Beaucoup de monde en effet consomme de la pornographie: selon l’ «Enquête sur la sexualité en France» publiée en 2008 (*), citée par notre auteure, plus de 50% des hommes âgés de 18 à 49 ans regardent régulièrement un film pornographique, ainsi qu’à peu près une femme sur cinq.
Les pourcentages varient selon la profession: ainsi, pour les hommes exerçant des professions intellectuelles et libérales, le pourcentage n’est «que» de 49%, alors que pour les ouvriers il s’élève à 57%, pour les agriculteurs à 59%, et à 64% pour les employés de bureau!
Influence
Lorsque l’on connaît l’indigence de l’éducation sexuelle dans certains milieux ou familles, et que l’on reconnaît l’importance de la sexualité dans la vie de chacun (qu’il soit «pratiquant» ou non), on peut se représenter le pouvoir d’influence des films pornographiques sur les pratiques sexuelles des personnes qui en consomment.
Cette influence s’étendra inévitablement à celles avec qui elles établiront ou tenteront d’établir des relations.
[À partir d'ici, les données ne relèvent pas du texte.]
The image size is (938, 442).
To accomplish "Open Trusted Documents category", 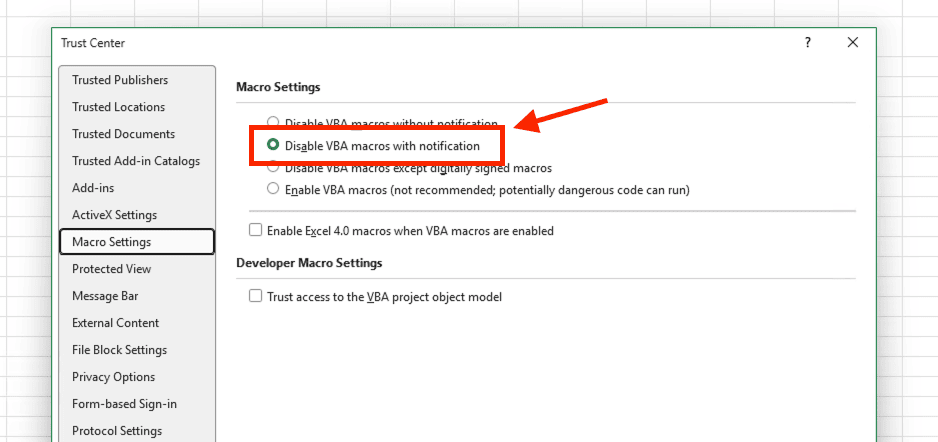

De plus, dans la mesure où la sexualité est l’un des éléments fondamentaux dans la construction de la personnalité et des relations que l’on peut établir avec autrui, cette pornographie influence indirectement l’ensemble de la société. On peut en prendre pour exemple, souvent cité mais tellement vrai, le mépris des femmes que l’on peut ressentir dans certains milieux restés très machistes, mépris qui pourrait être alimenté et amplifié par la vision répétitive de femmes humiliées dans des postures de soumission systématique à des hommes brutaux, via des cassettes procurées par d’autres hommes plus «avertis», au titre d’éducation sexuelle parfois…
L’essor du godemiché
Un des éléments-phare du nouveau marché de la pornographie est le godemiché, maintenant rebaptisé «sex-toy», reproduction plus ou moins fidèle du sexe masculin destiné à réaliser des pénétrations sexuelles sans avoir besoin d’un partenaire masculin en «état de marche». En fait le terme «sex-toy» est plus général: il peut s’agir d’une fusion entre l’antique godemiché et le vieux vibromasseur, doté de tous les perfectionnements de la technique et muni de divers appendices destiné à stimuler simultanément différentes zones érogènes; certains sont agrémentés d’un lecteur MP3 et de morceaux adéquats à écouter en utilisant l’engin; enfin il existe également des versions féminines à destination du public masculin, qui vont du vagin en plastique ou en caoutchouc à la «femme» complète munie de tous les perfectionnements électroniques faisant vibrer ou bouger les différentes reproductions d’organes pour procurer le meilleur plaisir au client… celles-là sont évidemment beaucoup plus onéreuses que le simple «gode».
On pouvait évidemment s’attendre à ce que le profitable marché des sex-shops bénéficie des progrès de la technique. Ce qui est nouveau, c’est que ces accessoires acquièrent droit de cité dans la société française: en effet, l’exemple le plus interpellant que mentionne l’auteure est celui de la chaine de boutiques de mode Ryckiel Woman, qui vend dans ses boutiques de vêtements, «au milieu de pulls en cachemire et de lingerie en dentelle» (p. 107), un modèle de godemiché à succès dessiné spécialement par la propre fille de la créatrice Sonia Rykiel.
Formations
Des objets aussi compliqués et perfectionnés nécessitant que l’on apprenne à s’en servir, des formations collectives sont organisées. Elisabeth Weissman s’est rendue à une séance de ce qu’elle nomme «tuppergode», organisée via un «love store» parisien situé près du centre Georges-Pompidou, qui commercialise des «ateliers de sexologie» comme produit dérivé des sex toys qu’il vend.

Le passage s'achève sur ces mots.